### Stored data
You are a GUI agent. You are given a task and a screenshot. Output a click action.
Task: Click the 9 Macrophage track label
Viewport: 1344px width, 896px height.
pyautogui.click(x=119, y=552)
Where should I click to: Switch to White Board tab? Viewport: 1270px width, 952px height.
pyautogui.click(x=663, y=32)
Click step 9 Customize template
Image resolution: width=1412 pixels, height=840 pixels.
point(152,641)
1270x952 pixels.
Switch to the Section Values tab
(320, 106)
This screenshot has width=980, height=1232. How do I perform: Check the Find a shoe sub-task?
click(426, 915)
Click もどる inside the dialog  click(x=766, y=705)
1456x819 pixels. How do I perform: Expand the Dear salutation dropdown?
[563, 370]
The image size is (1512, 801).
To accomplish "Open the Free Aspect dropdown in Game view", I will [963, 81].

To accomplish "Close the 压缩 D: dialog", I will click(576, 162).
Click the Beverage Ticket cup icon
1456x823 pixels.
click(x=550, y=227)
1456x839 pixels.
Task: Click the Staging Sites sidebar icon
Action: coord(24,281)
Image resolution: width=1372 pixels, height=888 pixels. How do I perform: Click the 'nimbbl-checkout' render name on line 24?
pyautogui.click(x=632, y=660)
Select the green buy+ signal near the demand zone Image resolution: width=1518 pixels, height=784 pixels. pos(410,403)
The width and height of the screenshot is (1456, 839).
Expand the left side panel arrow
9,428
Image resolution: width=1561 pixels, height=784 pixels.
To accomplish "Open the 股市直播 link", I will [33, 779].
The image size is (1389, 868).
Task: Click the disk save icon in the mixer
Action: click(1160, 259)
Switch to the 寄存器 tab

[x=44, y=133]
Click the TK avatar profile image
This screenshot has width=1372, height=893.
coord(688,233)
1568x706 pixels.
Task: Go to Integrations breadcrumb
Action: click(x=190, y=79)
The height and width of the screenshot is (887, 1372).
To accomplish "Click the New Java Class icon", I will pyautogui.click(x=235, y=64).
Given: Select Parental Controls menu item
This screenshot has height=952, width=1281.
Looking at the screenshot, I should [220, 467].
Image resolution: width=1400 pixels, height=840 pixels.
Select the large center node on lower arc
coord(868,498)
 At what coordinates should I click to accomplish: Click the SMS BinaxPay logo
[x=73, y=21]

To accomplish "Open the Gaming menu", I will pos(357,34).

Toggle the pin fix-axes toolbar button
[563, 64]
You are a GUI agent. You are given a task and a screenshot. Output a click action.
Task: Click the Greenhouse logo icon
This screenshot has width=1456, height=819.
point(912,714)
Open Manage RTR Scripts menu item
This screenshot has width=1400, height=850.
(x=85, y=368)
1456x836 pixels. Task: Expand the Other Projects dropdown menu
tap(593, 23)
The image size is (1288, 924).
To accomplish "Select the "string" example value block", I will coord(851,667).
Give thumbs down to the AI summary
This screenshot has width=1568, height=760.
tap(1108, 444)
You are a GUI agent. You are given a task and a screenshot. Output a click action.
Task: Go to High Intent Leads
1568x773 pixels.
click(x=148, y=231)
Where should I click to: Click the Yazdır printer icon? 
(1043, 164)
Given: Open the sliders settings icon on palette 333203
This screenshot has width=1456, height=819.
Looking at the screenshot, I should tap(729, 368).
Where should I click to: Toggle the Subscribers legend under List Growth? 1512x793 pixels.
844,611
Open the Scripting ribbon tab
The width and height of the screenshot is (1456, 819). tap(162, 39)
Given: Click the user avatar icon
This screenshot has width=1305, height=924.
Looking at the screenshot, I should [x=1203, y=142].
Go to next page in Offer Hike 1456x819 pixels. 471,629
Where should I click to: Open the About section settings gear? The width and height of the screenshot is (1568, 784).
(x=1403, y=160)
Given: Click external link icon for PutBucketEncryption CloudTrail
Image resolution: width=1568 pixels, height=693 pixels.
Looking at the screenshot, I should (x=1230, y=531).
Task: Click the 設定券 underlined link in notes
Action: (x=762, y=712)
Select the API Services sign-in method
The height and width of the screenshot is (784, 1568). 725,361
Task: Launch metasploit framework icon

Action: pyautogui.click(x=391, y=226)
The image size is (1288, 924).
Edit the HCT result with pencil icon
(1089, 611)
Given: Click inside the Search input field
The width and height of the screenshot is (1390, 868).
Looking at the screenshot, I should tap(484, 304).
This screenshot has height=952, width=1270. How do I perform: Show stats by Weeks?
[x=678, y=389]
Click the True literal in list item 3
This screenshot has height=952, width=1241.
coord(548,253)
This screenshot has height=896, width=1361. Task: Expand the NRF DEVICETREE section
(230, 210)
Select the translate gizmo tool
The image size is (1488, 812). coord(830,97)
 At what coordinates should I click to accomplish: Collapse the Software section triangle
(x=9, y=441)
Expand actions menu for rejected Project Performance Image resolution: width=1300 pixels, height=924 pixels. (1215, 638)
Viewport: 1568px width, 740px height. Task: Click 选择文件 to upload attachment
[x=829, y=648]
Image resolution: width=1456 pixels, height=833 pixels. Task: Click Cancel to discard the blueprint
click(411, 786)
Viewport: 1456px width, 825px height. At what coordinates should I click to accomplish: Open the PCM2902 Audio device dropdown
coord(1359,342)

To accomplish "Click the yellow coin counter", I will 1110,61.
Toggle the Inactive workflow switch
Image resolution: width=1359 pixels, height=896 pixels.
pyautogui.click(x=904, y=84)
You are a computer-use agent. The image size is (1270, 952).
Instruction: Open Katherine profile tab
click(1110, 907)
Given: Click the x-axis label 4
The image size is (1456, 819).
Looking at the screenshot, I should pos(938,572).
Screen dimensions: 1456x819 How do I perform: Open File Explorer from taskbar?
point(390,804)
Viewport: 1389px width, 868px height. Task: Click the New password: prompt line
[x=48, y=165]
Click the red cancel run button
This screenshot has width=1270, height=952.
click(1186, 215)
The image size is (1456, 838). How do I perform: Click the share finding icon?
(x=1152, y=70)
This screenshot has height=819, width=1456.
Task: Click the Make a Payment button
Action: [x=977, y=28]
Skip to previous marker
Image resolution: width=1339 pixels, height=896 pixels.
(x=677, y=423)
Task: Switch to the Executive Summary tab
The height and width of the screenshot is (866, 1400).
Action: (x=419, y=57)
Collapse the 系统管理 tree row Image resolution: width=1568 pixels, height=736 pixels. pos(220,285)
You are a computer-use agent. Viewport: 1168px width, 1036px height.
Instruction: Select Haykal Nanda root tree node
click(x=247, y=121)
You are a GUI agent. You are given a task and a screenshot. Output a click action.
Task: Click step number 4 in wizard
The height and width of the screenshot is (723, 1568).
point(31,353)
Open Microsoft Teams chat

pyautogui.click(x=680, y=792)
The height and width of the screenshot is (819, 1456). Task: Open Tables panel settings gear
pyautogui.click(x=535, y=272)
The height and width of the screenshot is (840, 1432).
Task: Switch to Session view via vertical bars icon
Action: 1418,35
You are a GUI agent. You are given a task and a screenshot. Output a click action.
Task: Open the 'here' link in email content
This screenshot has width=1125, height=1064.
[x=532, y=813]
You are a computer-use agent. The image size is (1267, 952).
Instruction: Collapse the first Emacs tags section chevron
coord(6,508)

### What you have to do
Exactly as given, please retype all the entries.

### Finished task
You are a GUI agent. You are given a task and a screenshot. Output a click action.
Task: Click the 9 Macrophage track label
Viewport: 1344px width, 896px height.
pyautogui.click(x=119, y=552)
Where should I click to: Switch to White Board tab? Viewport: 1270px width, 952px height.
pyautogui.click(x=663, y=32)
Click step 9 Customize template
Image resolution: width=1412 pixels, height=840 pixels.
point(152,641)
1270x952 pixels.
Switch to the Section Values tab
(320, 106)
This screenshot has width=980, height=1232. How do I perform: Check the Find a shoe sub-task?
click(426, 915)
Click もどる inside the dialog  click(x=766, y=705)
1456x819 pixels. How do I perform: Expand the Dear salutation dropdown?
[563, 370]
The image size is (1512, 801).
To accomplish "Open the Free Aspect dropdown in Game view", I will [963, 81].

To accomplish "Close the 压缩 D: dialog", I will click(576, 162).
Click the Beverage Ticket cup icon
1456x823 pixels.
click(x=550, y=227)
1456x839 pixels.
Task: Click the Staging Sites sidebar icon
Action: coord(24,281)
Image resolution: width=1372 pixels, height=888 pixels. How do I perform: Click the 'nimbbl-checkout' render name on line 24?
pyautogui.click(x=632, y=660)
Select the green buy+ signal near the demand zone Image resolution: width=1518 pixels, height=784 pixels. pos(410,403)
The width and height of the screenshot is (1456, 839).
Expand the left side panel arrow
9,428
Image resolution: width=1561 pixels, height=784 pixels.
To accomplish "Open the 股市直播 link", I will [33, 779].
The image size is (1389, 868).
Task: Click the disk save icon in the mixer
Action: click(1160, 259)
Switch to the 寄存器 tab

[x=44, y=133]
Click the TK avatar profile image
This screenshot has width=1372, height=893.
coord(688,233)
1568x706 pixels.
Task: Go to Integrations breadcrumb
Action: click(x=190, y=79)
The height and width of the screenshot is (887, 1372).
To accomplish "Click the New Java Class icon", I will pyautogui.click(x=235, y=64).
Given: Select Parental Controls menu item
This screenshot has height=952, width=1281.
Looking at the screenshot, I should [220, 467].
Image resolution: width=1400 pixels, height=840 pixels.
Select the large center node on lower arc
coord(868,498)
 At what coordinates should I click to accomplish: Click the SMS BinaxPay logo
[x=73, y=21]

To accomplish "Open the Gaming menu", I will pos(357,34).

Toggle the pin fix-axes toolbar button
[563, 64]
You are a GUI agent. You are given a task and a screenshot. Output a click action.
Task: Click the Greenhouse logo icon
This screenshot has width=1456, height=819.
point(912,714)
Open Manage RTR Scripts menu item
This screenshot has width=1400, height=850.
(x=85, y=368)
1456x836 pixels. Task: Expand the Other Projects dropdown menu
tap(593, 23)
The image size is (1288, 924).
To accomplish "Select the "string" example value block", I will coord(851,667).
Give thumbs down to the AI summary
This screenshot has width=1568, height=760.
tap(1108, 444)
You are a GUI agent. You are given a task and a screenshot. Output a click action.
Task: Go to High Intent Leads
1568x773 pixels.
click(x=148, y=231)
Where should I click to: Click the Yazdır printer icon? 
(1043, 164)
Given: Open the sliders settings icon on palette 333203
This screenshot has width=1456, height=819.
Looking at the screenshot, I should tap(729, 368).
Where should I click to: Toggle the Subscribers legend under List Growth? 1512x793 pixels.
844,611
Open the Scripting ribbon tab
The width and height of the screenshot is (1456, 819). tap(162, 39)
Given: Click the user avatar icon
This screenshot has width=1305, height=924.
Looking at the screenshot, I should [x=1203, y=142].
Go to next page in Offer Hike 1456x819 pixels. 471,629
Where should I click to: Open the About section settings gear? The width and height of the screenshot is (1568, 784).
(x=1403, y=160)
Given: Click external link icon for PutBucketEncryption CloudTrail
Image resolution: width=1568 pixels, height=693 pixels.
Looking at the screenshot, I should (x=1230, y=531).
Task: Click the 設定券 underlined link in notes
Action: (x=762, y=712)
Select the API Services sign-in method
The height and width of the screenshot is (784, 1568). 725,361
Task: Launch metasploit framework icon

Action: pyautogui.click(x=391, y=226)
The image size is (1288, 924).
Edit the HCT result with pencil icon
(1089, 611)
Given: Click inside the Search input field
The width and height of the screenshot is (1390, 868).
Looking at the screenshot, I should tap(484, 304).
This screenshot has height=952, width=1270. How do I perform: Show stats by Weeks?
[x=678, y=389]
Click the True literal in list item 3
This screenshot has height=952, width=1241.
coord(548,253)
This screenshot has height=896, width=1361. Task: Expand the NRF DEVICETREE section
(230, 210)
Select the translate gizmo tool
The image size is (1488, 812). coord(830,97)
 At what coordinates should I click to accomplish: Collapse the Software section triangle
(x=9, y=441)
Expand actions menu for rejected Project Performance Image resolution: width=1300 pixels, height=924 pixels. (1215, 638)
Viewport: 1568px width, 740px height. Task: Click 选择文件 to upload attachment
[x=829, y=648]
Image resolution: width=1456 pixels, height=833 pixels. Task: Click Cancel to discard the blueprint
click(411, 786)
Viewport: 1456px width, 825px height. At what coordinates should I click to accomplish: Open the PCM2902 Audio device dropdown
coord(1359,342)

To accomplish "Click the yellow coin counter", I will 1110,61.
Toggle the Inactive workflow switch
Image resolution: width=1359 pixels, height=896 pixels.
pyautogui.click(x=904, y=84)
You are a computer-use agent. The image size is (1270, 952).
Instruction: Open Katherine profile tab
click(1110, 907)
Given: Click the x-axis label 4
The image size is (1456, 819).
Looking at the screenshot, I should pos(938,572).
Screen dimensions: 1456x819 How do I perform: Open File Explorer from taskbar?
point(390,804)
Viewport: 1389px width, 868px height. Task: Click the New password: prompt line
[x=48, y=165]
Click the red cancel run button
This screenshot has width=1270, height=952.
click(1186, 215)
The image size is (1456, 838). How do I perform: Click the share finding icon?
(x=1152, y=70)
This screenshot has height=819, width=1456.
Task: Click the Make a Payment button
Action: [x=977, y=28]
Skip to previous marker
Image resolution: width=1339 pixels, height=896 pixels.
(x=677, y=423)
Task: Switch to the Executive Summary tab
The height and width of the screenshot is (866, 1400).
Action: (x=419, y=57)
Collapse the 系统管理 tree row Image resolution: width=1568 pixels, height=736 pixels. pos(220,285)
You are a computer-use agent. Viewport: 1168px width, 1036px height.
Instruction: Select Haykal Nanda root tree node
click(x=247, y=121)
You are a GUI agent. You are given a task and a screenshot. Output a click action.
Task: Click step number 4 in wizard
The height and width of the screenshot is (723, 1568).
point(31,353)
Open Microsoft Teams chat

pyautogui.click(x=680, y=792)
The height and width of the screenshot is (819, 1456). Task: Open Tables panel settings gear
pyautogui.click(x=535, y=272)
The height and width of the screenshot is (840, 1432).
Task: Switch to Session view via vertical bars icon
Action: 1418,35
You are a GUI agent. You are given a task and a screenshot. Output a click action.
Task: Open the 'here' link in email content
This screenshot has width=1125, height=1064.
[x=532, y=813]
You are a computer-use agent. The image size is (1267, 952).
Instruction: Collapse the first Emacs tags section chevron
coord(6,508)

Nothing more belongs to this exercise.